また、痛みの原因を「血のめぐりが悪い」からであると考え、漢方薬を服用する事で血の巡りを良くし、慢性化した痛みを改善することができるとされています。
しかし、漢方薬の効用は服用した患者さんの主観によるものが多く、客観的なデータがとりにくいのが実情です。

坐骨神経痛の原因である腰部脊柱管狭窄症の治療には、牛車腎気丸、八味地黄丸などの漢方薬が有効とされていますが、坐骨神経痛の症状は個人によって異なりますので、どの漢方薬が良いのかは人によって違ってきます。
また、漢方薬には即効性が無いため効果を実感しにくいという短所もあります。

大抵の漢方薬局では、薬剤師が対応し、症状を良く聞き、それぞれの症状に合った漢方薬を処方してくれます。
信頼できる漢方薬局で、免許を持った漢方医に良く相談する事が重要なポイントとなります。

坐骨神経痛の一番の悩みである、痛みを解消する方法として、針、鍼灸による治療も良く行われています。

東洋医学では、生命エネルギーのことを気と呼びますが、人間の体には「気の流れ=経路」が存在しており、それによって健康が維持されているものだという考え方があります。
つまり、この経路が妨げられると病気が生じると考えられ、針・鍼灸治療はそれに対する対処法です。

針治療では通常、1~20本の細い針を皮膚に10~30分間ほど挿入し、経路の遮断物を取り除いて気の流れをスムーズにする、とされています。
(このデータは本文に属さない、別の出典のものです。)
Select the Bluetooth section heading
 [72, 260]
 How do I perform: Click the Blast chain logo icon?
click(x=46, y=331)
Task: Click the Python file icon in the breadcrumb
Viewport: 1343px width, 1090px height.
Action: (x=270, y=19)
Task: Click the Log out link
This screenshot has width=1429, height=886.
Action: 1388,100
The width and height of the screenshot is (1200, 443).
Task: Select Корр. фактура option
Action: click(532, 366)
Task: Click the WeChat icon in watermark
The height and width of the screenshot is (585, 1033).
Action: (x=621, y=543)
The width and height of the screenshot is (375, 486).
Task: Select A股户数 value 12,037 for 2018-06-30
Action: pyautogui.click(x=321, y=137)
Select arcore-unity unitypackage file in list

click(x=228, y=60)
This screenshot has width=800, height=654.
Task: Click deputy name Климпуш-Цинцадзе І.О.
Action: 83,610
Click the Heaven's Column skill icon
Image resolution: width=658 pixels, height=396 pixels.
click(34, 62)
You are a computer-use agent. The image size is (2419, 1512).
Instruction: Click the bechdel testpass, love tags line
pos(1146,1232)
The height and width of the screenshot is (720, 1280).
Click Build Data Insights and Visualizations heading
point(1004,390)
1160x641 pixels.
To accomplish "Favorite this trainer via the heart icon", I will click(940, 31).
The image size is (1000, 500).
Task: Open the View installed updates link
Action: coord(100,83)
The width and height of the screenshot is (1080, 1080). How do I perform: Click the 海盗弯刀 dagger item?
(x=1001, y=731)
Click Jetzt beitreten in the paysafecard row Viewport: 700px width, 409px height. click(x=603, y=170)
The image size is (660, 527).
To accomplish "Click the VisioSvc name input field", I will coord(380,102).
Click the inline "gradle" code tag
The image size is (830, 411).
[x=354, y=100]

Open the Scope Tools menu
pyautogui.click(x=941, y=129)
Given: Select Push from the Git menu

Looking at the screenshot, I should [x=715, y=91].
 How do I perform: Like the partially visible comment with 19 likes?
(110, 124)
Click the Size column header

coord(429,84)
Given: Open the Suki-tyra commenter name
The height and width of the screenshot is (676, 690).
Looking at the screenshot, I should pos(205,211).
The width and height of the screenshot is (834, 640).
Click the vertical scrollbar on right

日本の鍼灸治療の針は太い中国製のものと比較すると非常に細くて(0.16から0.24mm)柔らかく、管に入ったその細い鍼を軽く「トントン」と叩く感じで、ツボを刺激します(打鍼術/管鍼術)。
鍼灸治療ならではのアプローチによって脊柱管狭窄症に対しても良い成果を上げています。

経路は身体の奥深くを流れていて、直接手などによって刺激することは非常に困難ですが、部分・部分で皮膚の近くを流れる経路、つまりツボといわれるものが存在しています。
痛みがある周辺のツボを刺激することで、筋肉疲労・筋肉硬直を緩和し筋肉の機能性を高める効果ももたらします。

針灸師は日本の場合には国家資格が必要となりますので、医師の診断書があることにより、保険の適用が可能となります。

指圧も鍼灸治療と同様、経絡に気が流れているという考え方に基づき、体の特定部分のツボを指で押すことで、気の自由な流れを促進し、痛みやストレスといった症状を緩和する効果があるとされています。

しかし、いわゆる代替療法は、まだ医学的な根拠は示されていませんので、信頼のできる整体院や鍼灸院を選び、きちんと説明を受け、自分で納得をした上で施術を受けることが重要です。